El
sistema del tacto.
Alejandra
Costamagna (Santiago, 1970)
Anagrama
ediciones, 2018, 183 páginas.
¿Sabes quién eres? ¿Cómo abordas la
herencia de tus padres y familiares? En la narrativa chilena reciente, los
viajes, los exilios, los ritos fúnebres y el contexto histórico tienen lugar en
la construcción de las identidades. Estas memorias de los hijos se despliegan
desde lo personal, lo cotidiano y en parte, al sentido de la autoficción, ya
que ponen en cuestión el rol de los padres ante el desmembramiento familiar
durante la dictadura cívico-militar en Chile. En La Resta (2015) de Alia Trabucco, los protagonistas de treinta años
y con una infancia en común, deben cumplir con los funerales de la madre de
Paloma: Ingrid Aguirre, exiliada y parte de la resistencia durante la
dictadura. Ellos deben abordar la herencia de sus predecesores y darle sentido
a este presente. En El brujo (2016)
de Álvaro Bisama, el hijo arregla cuentas con su padre, quien trabajaba como
reportero gráfico en las calles de Santiago durante el ochenta, lo que le valió
ser perseguido y torturado por agentes del Estado tras la publicación de
fotografías comprometedoras. Por lo que abandona al hijo y se radica en Chiloé.

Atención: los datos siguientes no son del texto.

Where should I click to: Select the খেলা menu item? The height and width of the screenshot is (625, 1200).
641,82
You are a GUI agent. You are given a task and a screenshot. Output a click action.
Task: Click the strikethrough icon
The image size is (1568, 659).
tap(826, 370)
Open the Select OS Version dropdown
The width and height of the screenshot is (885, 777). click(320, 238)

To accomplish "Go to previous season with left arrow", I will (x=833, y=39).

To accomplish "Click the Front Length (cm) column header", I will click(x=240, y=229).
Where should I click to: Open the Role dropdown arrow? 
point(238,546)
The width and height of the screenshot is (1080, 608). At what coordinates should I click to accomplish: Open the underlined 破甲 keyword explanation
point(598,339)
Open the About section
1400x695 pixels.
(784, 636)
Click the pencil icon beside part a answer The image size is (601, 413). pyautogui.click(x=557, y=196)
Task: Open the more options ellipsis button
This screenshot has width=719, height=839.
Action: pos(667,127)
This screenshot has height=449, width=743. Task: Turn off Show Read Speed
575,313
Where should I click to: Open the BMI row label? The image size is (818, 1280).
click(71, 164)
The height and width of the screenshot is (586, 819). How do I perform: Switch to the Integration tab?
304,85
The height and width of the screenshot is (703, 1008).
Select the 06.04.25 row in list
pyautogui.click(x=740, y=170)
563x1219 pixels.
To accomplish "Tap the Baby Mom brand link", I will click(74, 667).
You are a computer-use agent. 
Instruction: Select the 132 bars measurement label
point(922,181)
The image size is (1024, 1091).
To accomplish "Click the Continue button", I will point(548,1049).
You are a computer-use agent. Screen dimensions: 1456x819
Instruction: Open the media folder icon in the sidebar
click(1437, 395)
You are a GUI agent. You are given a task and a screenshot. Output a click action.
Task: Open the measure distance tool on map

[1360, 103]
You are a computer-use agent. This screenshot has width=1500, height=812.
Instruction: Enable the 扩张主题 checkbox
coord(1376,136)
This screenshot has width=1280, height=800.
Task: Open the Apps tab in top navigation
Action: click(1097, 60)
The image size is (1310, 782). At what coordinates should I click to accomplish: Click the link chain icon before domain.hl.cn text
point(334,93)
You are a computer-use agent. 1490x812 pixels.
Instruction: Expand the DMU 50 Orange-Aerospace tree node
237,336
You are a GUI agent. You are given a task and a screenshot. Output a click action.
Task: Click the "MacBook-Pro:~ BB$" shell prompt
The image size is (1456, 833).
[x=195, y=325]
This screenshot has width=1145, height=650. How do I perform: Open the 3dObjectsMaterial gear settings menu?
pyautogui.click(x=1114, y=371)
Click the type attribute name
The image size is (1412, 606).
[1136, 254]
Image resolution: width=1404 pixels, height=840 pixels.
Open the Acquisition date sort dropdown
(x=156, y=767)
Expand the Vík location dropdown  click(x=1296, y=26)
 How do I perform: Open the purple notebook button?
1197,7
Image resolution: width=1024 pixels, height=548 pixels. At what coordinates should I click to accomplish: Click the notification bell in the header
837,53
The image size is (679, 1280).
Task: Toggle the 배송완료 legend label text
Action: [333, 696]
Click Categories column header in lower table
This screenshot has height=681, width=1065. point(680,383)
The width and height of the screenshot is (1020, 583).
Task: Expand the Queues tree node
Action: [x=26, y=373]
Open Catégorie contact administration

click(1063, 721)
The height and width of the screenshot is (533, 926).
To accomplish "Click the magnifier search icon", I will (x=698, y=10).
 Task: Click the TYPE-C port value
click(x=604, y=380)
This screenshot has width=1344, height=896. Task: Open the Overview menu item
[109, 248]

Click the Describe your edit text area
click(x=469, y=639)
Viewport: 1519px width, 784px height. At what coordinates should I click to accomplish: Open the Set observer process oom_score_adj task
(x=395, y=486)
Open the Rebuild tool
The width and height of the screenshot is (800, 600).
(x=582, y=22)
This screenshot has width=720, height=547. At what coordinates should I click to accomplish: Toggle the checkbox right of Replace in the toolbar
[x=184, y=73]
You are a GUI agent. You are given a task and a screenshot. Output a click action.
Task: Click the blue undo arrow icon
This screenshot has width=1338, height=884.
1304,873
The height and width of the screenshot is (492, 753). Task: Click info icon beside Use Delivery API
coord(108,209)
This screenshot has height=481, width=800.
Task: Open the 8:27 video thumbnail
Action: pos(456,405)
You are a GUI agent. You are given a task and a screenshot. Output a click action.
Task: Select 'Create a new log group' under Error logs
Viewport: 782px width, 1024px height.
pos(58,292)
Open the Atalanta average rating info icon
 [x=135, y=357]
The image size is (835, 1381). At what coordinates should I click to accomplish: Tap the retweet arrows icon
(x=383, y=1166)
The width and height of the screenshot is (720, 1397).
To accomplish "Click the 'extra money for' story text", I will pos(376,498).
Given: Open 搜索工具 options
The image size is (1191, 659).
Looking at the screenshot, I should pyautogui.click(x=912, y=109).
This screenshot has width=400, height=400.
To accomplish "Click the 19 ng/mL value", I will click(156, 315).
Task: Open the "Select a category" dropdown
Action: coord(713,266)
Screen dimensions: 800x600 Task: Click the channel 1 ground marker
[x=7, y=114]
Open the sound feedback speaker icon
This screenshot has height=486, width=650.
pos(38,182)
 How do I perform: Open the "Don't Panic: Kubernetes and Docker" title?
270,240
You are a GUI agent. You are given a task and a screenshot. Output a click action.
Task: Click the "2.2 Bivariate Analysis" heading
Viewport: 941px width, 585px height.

En Álbum familiar (2016) de Sara
Bertrand, se relata la infancia de ciertos niños privilegiados que crecen bajo
la dictadura. Mientras los adultos buscan olvidar, silenciar y sobrevivir, los
niños reaccionan a la normativa de la dictadura: la formación inicial, el
cantar el himno nacional o la vigilancia militar. Así la protagonista Elena, ahonda
en los recuerdos buscando respuestas sobre ese ambiente de dolores y miedos en
el que fue creciendo. Por último, en la película La Frontera (1991), el relato está focalizado en Ramiro, prisionero
político en el sur del país. Allí, se sucede el encuentro con el hijo. En él, observamos
el rostro de desamparo en el lugar y la relación con el padre, pero ambos los
une el recuerdo cuando iban al estadio cantando “ser un romántico viajero”.
En
El sistema del tacto (2018) la historia comienza con la voz de Agustín,
quien le entrega tres libros de terror a una pequeña Ania. En el presente, ella
debe viajar a Campana, en la provincia de Buenos Aires, en representación del
padre quien no desea presenciar la agonía del primo. Ella, acepta asistir no
solo por la precariedad en que se encuentra, sino que, Ania creció en aquella
localidad donde era un punto de encuentro de los Coletti y la inmigración
italiana.
Cada materialidad utilizada en el
libro evoca de acontecimientos personales y familiares. Estos dan veracidad al
proceso de remembranza experimentada. Intercalando los breves capítulos
aparecen ejercicios del curso de dactilografía, los defectos de la máquina de
escribir, la enciclopedia del mundo, el manual del inmigrante italiano, y
fotografías de la parentela los que vinculan realidad y ficción. Por otro lado,
los objetos producen múltiples recuerdos como las uvas de la mesa en el
cumpleaños del padre conectado al parrón de Campana, asimismo el origen de la
mala relación familiar de Ania con su madrastra y Javier con el padre. De igual
modo, la conexión de la Gran Enciclopedia del Mundo y los pájaros donde
rememora cuando subían a los árboles junto a su prima Claudia. Los viajes hacia
Argentina en Citroneta con el padre antes de la construcción del Paso
Internacional Los Libertadores. Así, Ania regresa al lugar placentero,
moviéndose sutilmente entre los hechos y los recuerdos conservados.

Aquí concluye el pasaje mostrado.